3. Customized system of street types (Charlotte, NC model): Responding to the specific needs of their jurisdictions, cities such as Charlotte and DoTs such as NCDoT have created a more context-sensitive street classification. Charlotte’s typology is based on meeting the overarching goals of supporting economic development and quality of life, providing more and safer transportation choices, and better integrating land use and transportation. It included the following five street types:

  • Parkways primarily move automobiles, and typically their needs are favored over other modes.
  • Boulevards move large numbers of vehicles as through traffic from one part of the city to other lower levels of streets in the network. Automobiles are the priority, but boulevards provide for pedestrians and bicyclists as well.
  • Avenues provide access from neighborhoods to commercial areas and are designed to provide a balance of service for all modes of transport, including pedestrians, bicyclists and automobiles.
  • Main streets are the most pedestrian-friendly streets, and serve as destination streets, providing access to and functioning as centers of civic, social and commercial activity.
  • Local streets with low speeds and traffic volumes provide access to residential, commercial, industrial and mixed use areas.
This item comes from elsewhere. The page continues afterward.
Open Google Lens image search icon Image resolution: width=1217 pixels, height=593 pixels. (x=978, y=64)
4. Other: Similar to the Charlotte model, other jurisdictions such as Denver, CO and Richmond,CA , are developing a street classification that meets the specific needs of their community.
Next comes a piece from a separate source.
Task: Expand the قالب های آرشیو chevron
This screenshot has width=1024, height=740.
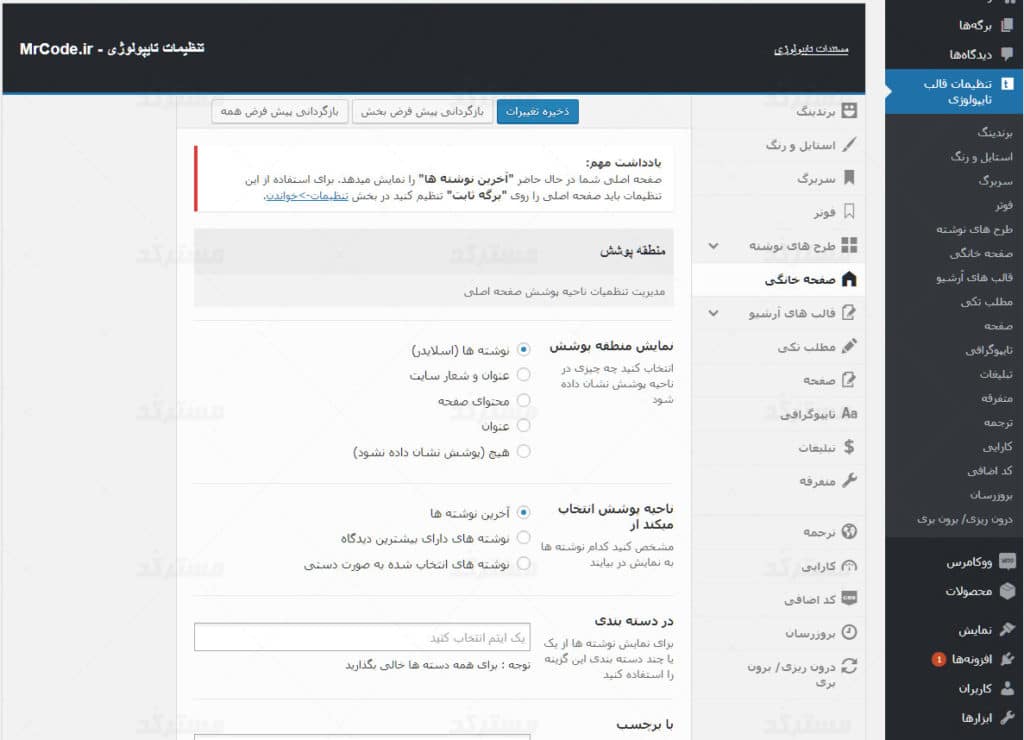Action: point(712,313)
[7] Paul Barter, Earning a Public Space Dividend in the Street, Journeys, 2009

[8] Norman W.Garrick and Tobias Kuhnimhof, Street Design and Community Livability extract from Proceedings of Urban Transportation 2000, Cambridge, UK 26-28 July 2000

 

A combination of the following elements is essential to the design of balanced mobility. This includes but is not limited to:

  1. Pedestrian paths of travel, such as sidewalks, escalators, paths, etc.
  2. Travel lanes, such as bike lanes, vehicular traffic lanes, public transit (bus, streetcar and light rail) lanes, shared lanes, flexible lanes, etc.
  3. Parking lanes serve various types of on-street parking (regulated, temporary, etc.),and in urban areas, also serve as loading and unloading areas for service vehicles.
  4. Medians, planted or paved, located in the middle of the road or at the side of the road as part of multi-way boulevards.
  5. Landscaped elements, such as trees, shrubs and grasses, located in planting strips, medians, grates, etc.
  6. Sidewalk extensions, such as bulbouts at intersections or in the middle of the block, reduce crosswalk distances and provide additional opportunities for planting, commerce and social gathering.
  7. Crosswalks at the intersection or between intersections.
  8. Signs and markings serving different users of the streets, including stop signs, street name signs, centerline striping, colored curbs, crosswalks and other pavement markings.
  9. Bike facilities, such as bike racks and rental facilities.
  10. Lighting that is usually a raised source of light and, depending on the height of the light, serves at street level, pedestrian or bollard level.
  11. Transit stops along public transit routes served by buses, streetcars and light rail designate a place for passenger loading or unloading.
  12. Shelters at transit stops provide protection from the elements and a place to sit and wait.
  13. Traffic calming devices, such as roundabouts, traffic circles, speed bumps, chicanes, etc.
  14. ADA elements and sensory cue devices, such as truncated domes, talking signals, ramps, resources for service dogs, etc.
  15. Curbs are traditionally the edge of the roadway where a raised pavement such as a sidewalk meets the unraised road or shoulder.
  16. Gutters such as ‘v’ gutters located in the middle of the roadway or more conventionally at the curb, help transport storm water runoff.
  17. Permanent and temporary lane indicators, such as striping, SmartStuds, etc.
  18. Signaling devices, such as traffic signals, stoplights, traffic lamps and stop-and-go lights, usually positioned at road intersections, pedestrian crossings and other locations to control competing flows of traffic.
  19. Other streetscape elements, such as bollards, parking meters, etc.